Through the last line of the material below, starting at the line with "PRODUCTS (114, 568)", return every line exactly and only those.
□ □ □ □ □ □ □
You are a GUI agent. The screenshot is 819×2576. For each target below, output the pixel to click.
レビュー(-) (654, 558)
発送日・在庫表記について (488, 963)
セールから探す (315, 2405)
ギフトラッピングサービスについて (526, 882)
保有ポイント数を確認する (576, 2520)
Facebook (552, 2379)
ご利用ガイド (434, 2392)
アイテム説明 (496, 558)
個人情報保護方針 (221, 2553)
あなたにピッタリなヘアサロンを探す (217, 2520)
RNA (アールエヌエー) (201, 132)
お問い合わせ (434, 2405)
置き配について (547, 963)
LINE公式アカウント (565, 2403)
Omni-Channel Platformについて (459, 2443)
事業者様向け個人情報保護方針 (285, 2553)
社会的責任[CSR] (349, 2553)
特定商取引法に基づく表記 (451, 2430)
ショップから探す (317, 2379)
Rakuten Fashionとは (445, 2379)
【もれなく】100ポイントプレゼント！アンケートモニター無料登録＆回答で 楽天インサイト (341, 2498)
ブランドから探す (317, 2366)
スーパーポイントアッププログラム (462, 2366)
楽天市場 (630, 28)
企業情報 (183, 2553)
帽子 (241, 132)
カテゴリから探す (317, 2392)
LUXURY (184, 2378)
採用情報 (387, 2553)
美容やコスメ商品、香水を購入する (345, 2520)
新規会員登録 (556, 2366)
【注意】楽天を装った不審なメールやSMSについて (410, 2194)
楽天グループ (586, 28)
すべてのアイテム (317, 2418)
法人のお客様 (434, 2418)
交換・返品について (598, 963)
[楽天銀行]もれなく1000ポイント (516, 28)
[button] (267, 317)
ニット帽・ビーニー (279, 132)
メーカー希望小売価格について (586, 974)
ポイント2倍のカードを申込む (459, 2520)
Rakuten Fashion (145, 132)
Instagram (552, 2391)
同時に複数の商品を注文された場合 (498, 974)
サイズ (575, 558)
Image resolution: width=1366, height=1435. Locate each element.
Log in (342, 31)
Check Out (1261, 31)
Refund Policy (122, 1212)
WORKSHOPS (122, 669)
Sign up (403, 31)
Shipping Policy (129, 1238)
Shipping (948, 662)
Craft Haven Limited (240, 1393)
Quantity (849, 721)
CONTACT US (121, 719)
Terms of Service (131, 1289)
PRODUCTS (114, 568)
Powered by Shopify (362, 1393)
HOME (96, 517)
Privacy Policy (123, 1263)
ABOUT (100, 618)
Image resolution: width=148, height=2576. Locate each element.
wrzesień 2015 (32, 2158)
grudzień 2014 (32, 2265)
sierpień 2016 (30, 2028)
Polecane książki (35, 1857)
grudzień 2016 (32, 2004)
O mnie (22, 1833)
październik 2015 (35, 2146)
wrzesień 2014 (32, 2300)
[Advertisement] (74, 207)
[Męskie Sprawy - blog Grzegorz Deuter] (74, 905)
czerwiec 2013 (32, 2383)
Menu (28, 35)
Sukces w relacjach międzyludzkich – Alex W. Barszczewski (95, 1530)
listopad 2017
□ □ □ □ □ □ □
Result for this exercise:
PRODUCTS (114, 568)
Powered by Shopify (362, 1393)
HOME (96, 517)
Privacy Policy (123, 1263)
ABOUT (100, 618)
Image resolution: width=148, height=2576. Locate each element.
wrzesień 2015 (32, 2158)
grudzień 2014 (32, 2265)
sierpień 2016 (30, 2028)
Polecane książki (35, 1857)
grudzień 2016 (32, 2004)
O mnie (22, 1833)
październik 2015 (35, 2146)
wrzesień 2014 (32, 2300)
[Advertisement] (74, 207)
[Męskie Sprawy - blog Grzegorz Deuter] (74, 905)
czerwiec 2013 (32, 2383)
Menu (28, 35)
Sukces w relacjach międzyludzkich – Alex W. Barszczewski (95, 1530)
listopad 2017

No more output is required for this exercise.